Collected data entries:
------------------------------------------------------------
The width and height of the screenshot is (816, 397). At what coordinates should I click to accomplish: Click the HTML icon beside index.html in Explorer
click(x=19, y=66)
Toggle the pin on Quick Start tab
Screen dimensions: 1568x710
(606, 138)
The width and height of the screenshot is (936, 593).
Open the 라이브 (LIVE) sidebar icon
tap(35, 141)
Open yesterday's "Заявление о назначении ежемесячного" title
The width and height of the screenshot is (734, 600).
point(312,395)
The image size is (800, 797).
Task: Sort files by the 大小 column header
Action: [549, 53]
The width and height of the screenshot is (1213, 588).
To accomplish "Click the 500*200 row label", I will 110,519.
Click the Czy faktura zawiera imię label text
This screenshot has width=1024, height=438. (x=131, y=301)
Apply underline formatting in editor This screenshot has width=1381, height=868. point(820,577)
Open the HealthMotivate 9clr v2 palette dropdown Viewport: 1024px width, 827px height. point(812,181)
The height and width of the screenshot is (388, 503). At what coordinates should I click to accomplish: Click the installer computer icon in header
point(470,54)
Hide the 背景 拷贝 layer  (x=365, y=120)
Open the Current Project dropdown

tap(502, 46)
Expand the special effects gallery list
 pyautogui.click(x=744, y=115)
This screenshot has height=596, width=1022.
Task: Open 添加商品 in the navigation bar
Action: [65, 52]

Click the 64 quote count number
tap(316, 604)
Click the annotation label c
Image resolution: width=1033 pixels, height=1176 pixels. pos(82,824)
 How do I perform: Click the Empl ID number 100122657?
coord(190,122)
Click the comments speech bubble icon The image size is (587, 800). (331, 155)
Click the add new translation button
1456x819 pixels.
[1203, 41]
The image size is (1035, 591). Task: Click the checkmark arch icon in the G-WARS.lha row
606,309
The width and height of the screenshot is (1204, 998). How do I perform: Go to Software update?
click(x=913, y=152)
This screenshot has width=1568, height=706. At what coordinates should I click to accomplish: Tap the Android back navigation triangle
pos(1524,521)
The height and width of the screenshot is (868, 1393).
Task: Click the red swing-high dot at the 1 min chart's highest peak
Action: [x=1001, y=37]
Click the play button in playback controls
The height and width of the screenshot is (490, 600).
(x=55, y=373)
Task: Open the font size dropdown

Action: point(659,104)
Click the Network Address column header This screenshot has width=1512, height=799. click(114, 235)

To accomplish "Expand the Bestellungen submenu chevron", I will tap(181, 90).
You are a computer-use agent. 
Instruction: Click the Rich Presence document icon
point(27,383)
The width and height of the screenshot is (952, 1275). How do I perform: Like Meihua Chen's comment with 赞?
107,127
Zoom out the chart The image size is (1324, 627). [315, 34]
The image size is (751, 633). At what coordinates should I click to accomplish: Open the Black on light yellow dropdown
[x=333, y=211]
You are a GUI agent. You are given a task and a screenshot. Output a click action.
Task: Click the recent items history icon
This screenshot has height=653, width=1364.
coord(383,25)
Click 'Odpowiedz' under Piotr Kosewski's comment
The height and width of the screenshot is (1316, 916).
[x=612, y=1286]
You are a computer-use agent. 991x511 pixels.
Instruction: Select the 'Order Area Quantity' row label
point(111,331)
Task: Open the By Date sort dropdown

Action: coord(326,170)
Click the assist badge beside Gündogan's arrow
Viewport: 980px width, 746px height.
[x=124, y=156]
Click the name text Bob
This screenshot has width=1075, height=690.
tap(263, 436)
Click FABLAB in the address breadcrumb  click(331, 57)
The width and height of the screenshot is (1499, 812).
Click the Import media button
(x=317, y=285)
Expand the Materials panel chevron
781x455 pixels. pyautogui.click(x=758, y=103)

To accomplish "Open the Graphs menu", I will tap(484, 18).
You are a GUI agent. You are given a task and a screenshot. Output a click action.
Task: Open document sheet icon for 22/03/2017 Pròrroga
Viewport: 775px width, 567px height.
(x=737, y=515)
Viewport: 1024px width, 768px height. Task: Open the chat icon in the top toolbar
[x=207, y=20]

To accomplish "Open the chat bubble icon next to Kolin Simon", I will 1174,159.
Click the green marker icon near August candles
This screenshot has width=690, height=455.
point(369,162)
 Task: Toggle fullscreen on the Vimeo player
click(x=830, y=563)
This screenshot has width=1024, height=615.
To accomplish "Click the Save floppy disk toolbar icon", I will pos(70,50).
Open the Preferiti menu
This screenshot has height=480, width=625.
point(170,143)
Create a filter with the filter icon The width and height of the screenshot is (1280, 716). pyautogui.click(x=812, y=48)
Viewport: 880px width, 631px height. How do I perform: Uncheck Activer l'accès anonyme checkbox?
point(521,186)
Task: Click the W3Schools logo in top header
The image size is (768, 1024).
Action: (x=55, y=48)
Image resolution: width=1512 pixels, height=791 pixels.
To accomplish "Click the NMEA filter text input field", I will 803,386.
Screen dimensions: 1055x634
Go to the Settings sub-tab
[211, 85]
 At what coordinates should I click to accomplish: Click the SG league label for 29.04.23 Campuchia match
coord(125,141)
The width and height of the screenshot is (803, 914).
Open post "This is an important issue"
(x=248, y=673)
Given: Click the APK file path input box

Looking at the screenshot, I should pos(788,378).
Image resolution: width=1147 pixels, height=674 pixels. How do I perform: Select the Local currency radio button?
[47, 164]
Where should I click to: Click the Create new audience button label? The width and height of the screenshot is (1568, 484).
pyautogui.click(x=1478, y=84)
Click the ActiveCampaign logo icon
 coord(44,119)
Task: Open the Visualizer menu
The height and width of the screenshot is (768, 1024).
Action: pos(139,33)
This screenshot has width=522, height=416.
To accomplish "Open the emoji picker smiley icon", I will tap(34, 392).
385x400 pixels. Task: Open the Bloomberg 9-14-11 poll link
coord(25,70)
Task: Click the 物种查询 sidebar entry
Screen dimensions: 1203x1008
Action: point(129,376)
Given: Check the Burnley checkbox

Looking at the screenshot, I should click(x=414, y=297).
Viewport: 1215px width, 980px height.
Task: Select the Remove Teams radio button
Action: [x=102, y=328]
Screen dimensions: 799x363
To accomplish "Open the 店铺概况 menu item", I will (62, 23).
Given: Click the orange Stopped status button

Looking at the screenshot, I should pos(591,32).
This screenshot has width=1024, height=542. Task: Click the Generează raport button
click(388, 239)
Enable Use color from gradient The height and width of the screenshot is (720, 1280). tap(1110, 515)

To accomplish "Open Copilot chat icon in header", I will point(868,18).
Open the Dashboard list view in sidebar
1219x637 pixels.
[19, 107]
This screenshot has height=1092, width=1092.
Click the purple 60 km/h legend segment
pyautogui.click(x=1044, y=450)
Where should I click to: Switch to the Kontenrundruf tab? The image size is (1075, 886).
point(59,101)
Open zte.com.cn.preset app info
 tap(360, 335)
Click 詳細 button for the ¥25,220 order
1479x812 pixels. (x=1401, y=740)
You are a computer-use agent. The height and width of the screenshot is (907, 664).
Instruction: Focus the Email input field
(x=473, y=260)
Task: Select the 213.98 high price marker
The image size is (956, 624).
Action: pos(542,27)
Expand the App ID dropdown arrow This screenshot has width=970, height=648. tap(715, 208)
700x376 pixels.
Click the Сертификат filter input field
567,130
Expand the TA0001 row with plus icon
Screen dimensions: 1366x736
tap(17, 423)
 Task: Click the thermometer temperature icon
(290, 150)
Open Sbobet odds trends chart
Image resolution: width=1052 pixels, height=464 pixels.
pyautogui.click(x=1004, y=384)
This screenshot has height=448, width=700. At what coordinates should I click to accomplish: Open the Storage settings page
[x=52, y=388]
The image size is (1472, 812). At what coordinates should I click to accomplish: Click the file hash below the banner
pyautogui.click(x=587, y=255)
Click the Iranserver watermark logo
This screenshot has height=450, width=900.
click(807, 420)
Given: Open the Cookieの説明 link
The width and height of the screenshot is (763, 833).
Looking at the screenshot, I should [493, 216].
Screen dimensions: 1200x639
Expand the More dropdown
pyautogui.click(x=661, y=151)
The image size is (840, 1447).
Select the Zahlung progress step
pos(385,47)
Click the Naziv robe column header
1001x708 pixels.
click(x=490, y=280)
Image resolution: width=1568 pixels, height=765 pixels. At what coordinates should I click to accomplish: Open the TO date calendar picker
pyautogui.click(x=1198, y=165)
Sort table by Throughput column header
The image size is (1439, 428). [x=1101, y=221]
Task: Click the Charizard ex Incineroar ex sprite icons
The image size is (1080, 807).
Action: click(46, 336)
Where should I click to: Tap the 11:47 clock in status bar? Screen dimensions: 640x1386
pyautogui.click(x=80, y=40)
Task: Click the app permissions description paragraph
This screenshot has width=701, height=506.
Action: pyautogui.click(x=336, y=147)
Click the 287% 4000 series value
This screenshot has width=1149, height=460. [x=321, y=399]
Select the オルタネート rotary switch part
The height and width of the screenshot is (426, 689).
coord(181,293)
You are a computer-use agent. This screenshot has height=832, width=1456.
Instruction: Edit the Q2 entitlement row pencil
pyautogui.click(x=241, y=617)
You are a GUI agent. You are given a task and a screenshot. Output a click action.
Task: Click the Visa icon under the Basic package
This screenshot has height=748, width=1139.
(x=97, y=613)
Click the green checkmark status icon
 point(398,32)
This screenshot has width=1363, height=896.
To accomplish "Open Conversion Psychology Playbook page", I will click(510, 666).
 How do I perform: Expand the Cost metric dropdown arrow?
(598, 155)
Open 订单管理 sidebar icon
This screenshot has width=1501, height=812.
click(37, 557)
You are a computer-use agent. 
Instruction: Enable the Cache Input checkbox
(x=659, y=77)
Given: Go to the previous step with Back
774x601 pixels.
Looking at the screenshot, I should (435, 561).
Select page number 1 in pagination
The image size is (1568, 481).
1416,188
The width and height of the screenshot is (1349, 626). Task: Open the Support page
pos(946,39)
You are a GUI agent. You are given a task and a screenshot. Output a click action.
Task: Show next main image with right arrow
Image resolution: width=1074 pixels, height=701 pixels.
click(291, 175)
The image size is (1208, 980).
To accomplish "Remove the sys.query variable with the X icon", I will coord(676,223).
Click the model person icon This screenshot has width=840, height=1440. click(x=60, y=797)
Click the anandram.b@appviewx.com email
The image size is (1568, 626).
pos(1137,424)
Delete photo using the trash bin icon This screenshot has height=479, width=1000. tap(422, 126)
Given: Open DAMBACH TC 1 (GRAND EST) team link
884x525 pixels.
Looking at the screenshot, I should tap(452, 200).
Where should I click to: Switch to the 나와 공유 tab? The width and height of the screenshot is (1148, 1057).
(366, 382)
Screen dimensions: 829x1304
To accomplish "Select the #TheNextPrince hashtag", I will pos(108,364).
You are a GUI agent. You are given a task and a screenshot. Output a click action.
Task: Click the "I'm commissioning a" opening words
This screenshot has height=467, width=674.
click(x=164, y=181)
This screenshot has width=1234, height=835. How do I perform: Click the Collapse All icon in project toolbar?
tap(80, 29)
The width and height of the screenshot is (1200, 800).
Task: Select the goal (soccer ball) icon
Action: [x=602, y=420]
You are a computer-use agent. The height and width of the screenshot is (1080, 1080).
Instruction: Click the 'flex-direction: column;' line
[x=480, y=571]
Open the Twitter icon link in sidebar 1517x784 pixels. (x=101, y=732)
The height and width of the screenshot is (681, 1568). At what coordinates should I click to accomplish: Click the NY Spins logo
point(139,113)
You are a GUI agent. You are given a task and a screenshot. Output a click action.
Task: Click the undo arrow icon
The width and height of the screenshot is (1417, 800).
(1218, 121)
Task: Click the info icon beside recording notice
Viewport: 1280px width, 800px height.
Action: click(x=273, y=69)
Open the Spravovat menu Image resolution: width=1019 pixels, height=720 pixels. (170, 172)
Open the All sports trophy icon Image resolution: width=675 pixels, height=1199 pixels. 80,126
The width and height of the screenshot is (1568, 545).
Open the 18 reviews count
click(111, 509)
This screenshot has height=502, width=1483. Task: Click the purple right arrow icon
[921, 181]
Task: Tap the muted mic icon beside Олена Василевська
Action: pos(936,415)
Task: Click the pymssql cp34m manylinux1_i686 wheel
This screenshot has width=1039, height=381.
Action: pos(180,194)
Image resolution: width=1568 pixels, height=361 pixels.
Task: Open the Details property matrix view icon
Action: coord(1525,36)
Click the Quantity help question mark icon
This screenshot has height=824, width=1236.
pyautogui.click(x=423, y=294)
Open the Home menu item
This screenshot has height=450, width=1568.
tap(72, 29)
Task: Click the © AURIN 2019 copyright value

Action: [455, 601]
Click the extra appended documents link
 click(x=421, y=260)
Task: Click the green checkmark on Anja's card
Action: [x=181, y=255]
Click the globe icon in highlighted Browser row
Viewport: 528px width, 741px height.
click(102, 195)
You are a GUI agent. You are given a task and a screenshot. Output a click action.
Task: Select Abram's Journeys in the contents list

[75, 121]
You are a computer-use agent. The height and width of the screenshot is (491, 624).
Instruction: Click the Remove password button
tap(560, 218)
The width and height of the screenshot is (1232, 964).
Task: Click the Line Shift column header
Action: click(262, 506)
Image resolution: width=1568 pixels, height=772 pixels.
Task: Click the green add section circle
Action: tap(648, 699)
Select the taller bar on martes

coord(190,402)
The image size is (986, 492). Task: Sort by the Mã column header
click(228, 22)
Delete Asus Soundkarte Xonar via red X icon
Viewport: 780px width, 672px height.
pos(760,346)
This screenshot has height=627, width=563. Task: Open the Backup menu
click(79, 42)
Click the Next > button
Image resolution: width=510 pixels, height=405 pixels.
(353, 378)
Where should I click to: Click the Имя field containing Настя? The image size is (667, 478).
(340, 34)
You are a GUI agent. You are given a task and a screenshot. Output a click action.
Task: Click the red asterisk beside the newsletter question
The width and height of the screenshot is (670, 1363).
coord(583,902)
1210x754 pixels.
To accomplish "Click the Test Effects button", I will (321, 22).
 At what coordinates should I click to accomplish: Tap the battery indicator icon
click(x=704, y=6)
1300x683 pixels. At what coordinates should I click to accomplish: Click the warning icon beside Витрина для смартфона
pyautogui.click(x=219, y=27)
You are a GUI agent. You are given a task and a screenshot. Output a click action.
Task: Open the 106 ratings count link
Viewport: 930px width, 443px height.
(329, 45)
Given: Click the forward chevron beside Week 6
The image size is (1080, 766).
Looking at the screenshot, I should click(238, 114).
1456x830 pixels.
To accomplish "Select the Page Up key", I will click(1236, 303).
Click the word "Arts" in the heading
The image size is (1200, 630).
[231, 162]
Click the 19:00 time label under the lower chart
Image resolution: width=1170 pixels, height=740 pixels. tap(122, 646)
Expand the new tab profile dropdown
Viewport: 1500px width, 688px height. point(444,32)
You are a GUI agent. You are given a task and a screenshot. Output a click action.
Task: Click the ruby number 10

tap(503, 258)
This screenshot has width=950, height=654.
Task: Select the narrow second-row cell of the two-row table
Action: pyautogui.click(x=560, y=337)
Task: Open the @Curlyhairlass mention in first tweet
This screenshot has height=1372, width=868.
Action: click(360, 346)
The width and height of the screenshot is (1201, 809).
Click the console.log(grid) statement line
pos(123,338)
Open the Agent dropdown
------------------------------------------------------------
Work instruction -
Each line above that includes "marker" counts once; state the total and nothing more.

Answer space -
2